As much as I like Match play as a whole, yesterday was an example of what can go wrong from a television point of view. Only one of the third round matches was somewhat competitive:
John Senden vs Sang Moon Bae. That came down to the last with Bae winning 1 up. For all that he is the youngest player in the in the field, Bae has shown remarkable poise.
We’re going to see a lot more of Sang Moon Bae, I think. He was by no means dominant, but against the veteran Senden, he looked like a solid player, well able to hold against the world’s best talent. Noteworthy: Bae has made all four of his cuts this year on Tour after finishing T8 at Q School.
Meanwhile, in the ugly defeat category:
Peter Hanson dispatched Brandt Snedeker 5 and 3. Snedeker was down four early, but tried a comeback starting on eight. It was to no avail. Hanson has yet to trail after 46 holes this week; he’s led on 43 of those.
Hunter Mahan got rid of Steve Stricker 5 and 3. Mahan didn’t trail after making a birdie on the par five second. The two had previously faced off in the 2008 Match Play Championship, with Stricker winning after 20 holes.
And the convincing victories:
Mark Wilson dispatched Dustin Johnson 4 and 3. I had big hopes for Dustin Johnson, but Mark Wilson dispatched him for the second straight year. wilson got three up by the fifth and Johnson never closed the gap. Wilson’s on a bit of a hot streak. He’s won three Tour events since 2011.
Matt Kuchar got rid of Martin Kaymer 4 and 3. This is Kuchar’s second straight year in the quarterfinals. He’s getting better as the week goes on. He finished the first round in 18, then 16 in round 2 and closed this one out in 15. I like Matt as a player and really hope this is the year he breaks through to a Major.
Lee Westwood downed Nick Watney 3 and 2. After two years, Westwood turned the tables on Watney. Westwood is looking like a winner. He has not trailed in 49 holes this week. He’s led on 48 of those.
Then finally, the not-really-that-close matche at 3 and 1
Rory McIlroy over Miguel Angel Jimenez. This match looks closer in the final score than it was in execution. Rory never trailed, but he couldn’t put Jimenez away earlier. That’s largely because he really didn’t look all that sharp. McIlroy won one hole with a bogey!
Martin Laird over Paul Lawrie. Laird led the match from the start, and played bogey free golf. He plays Lee Westwood today. Laird now is assured of at least a T5, which would tie him with Lawrie for the best Scottish finish in the Match Play Championship.

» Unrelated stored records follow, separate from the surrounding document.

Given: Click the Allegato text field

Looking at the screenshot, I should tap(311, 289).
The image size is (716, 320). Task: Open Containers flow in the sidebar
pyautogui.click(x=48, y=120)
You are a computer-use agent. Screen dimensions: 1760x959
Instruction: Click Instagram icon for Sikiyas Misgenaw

Rory McIlroy (No. 2) was the highest ranked player to survive round three.
Sang-moon Bae (No. 44) was the lowest ranked player to survive round three.

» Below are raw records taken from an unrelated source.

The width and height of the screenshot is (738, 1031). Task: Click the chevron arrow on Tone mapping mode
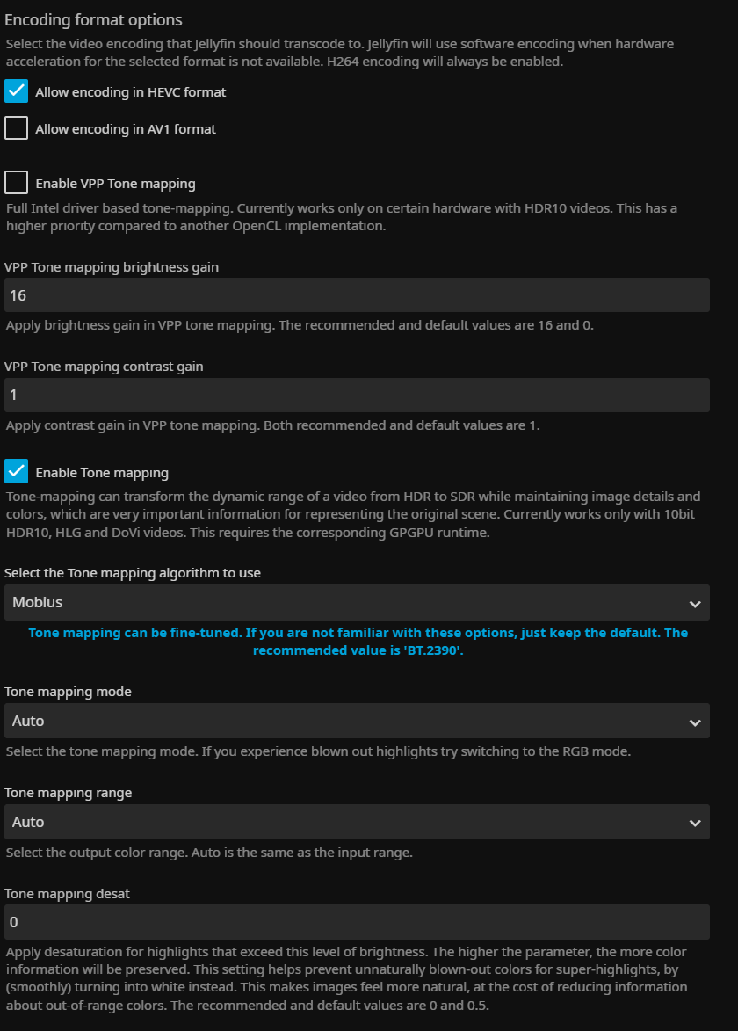pos(695,722)
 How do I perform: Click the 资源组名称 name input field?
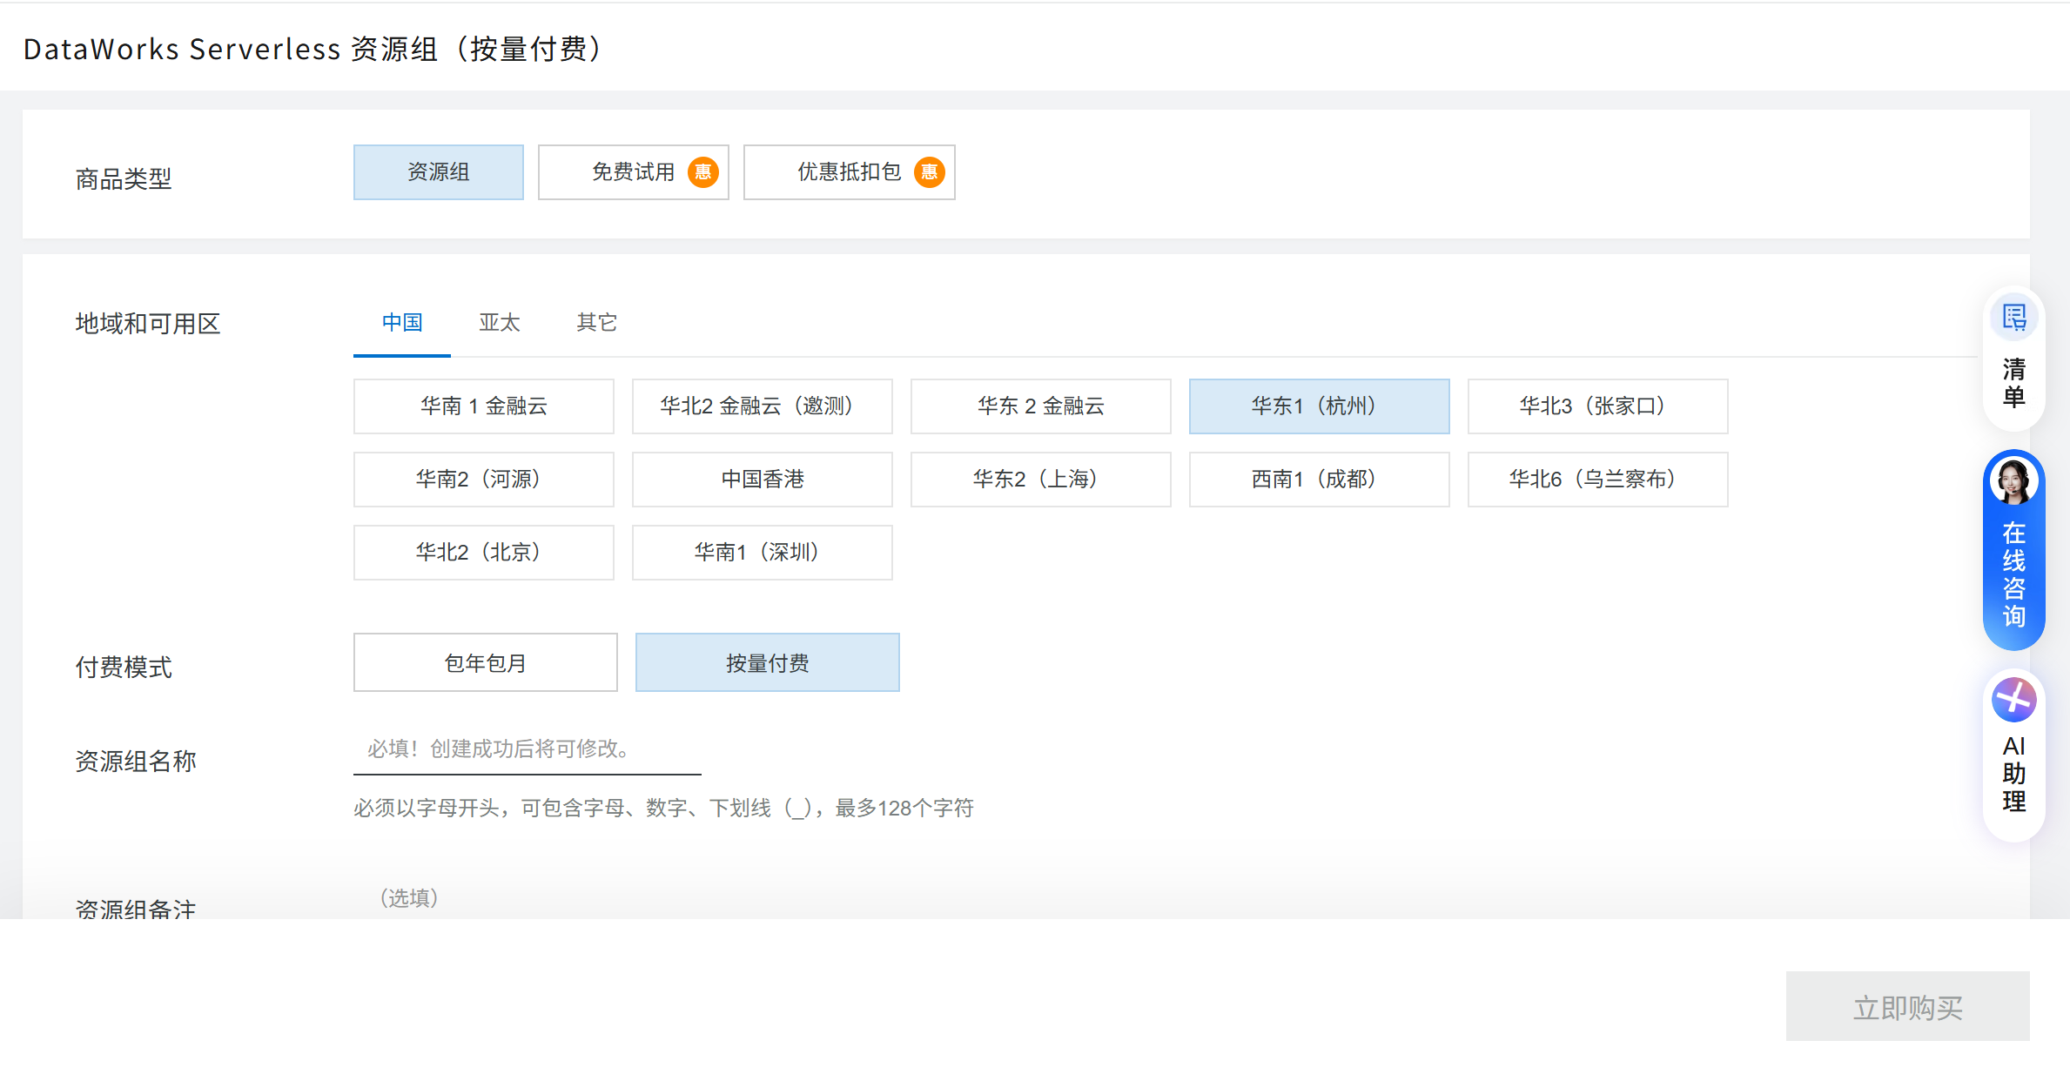pyautogui.click(x=527, y=748)
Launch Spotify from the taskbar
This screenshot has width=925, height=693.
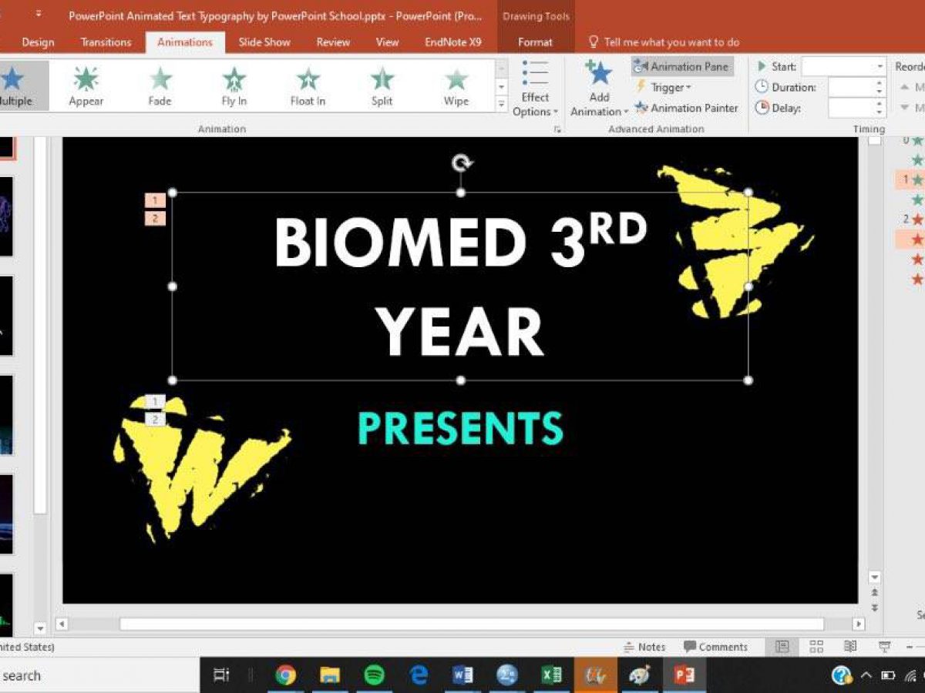375,675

There were five upsets in the third round:
(Matt Kuchar (14) over Martin Kaymer (4)
Hunter Mahan (22) over Steve Stricker (5)
Peter Hanson (35) over Brandt Snedeker (18)
Mark Wilson (42) over Dustin Johnson (10),
Sang-moon Bae (44) over John Senden (41).
The only two years there have been more upsets at the Accenture Match Play Championship were in 2006 (7) and 2001 (6).
Updated all-time Accenture Match Play Championship Records for eight remaining players:
Player, W-L, Years Entered
Matt Kuchar 9-2 3 (2010, 2011, 2012)
Hunter Mahan 7-4 5 (2008-2012)
Lee Westwood 10-11 12 (1999-2000, 2002, 2004-2012)
Martin Laird 3-1 2 (2011-2012)
Peter Hanson 4-5 5 (2008-2012)
Mark Wilson 4-1 2 (2011-2012)
Rory McIlroy 8-3 4 (2009-2012)
Sang-moon Bae 3-0 1 (2012)
A lot is being made of the fact that just three US players are still in the match, as opposed to five international players. There’s nothing to talk about there. Forty two international players started the tournament, as opposed to twenty two US players. The ratio remains the same.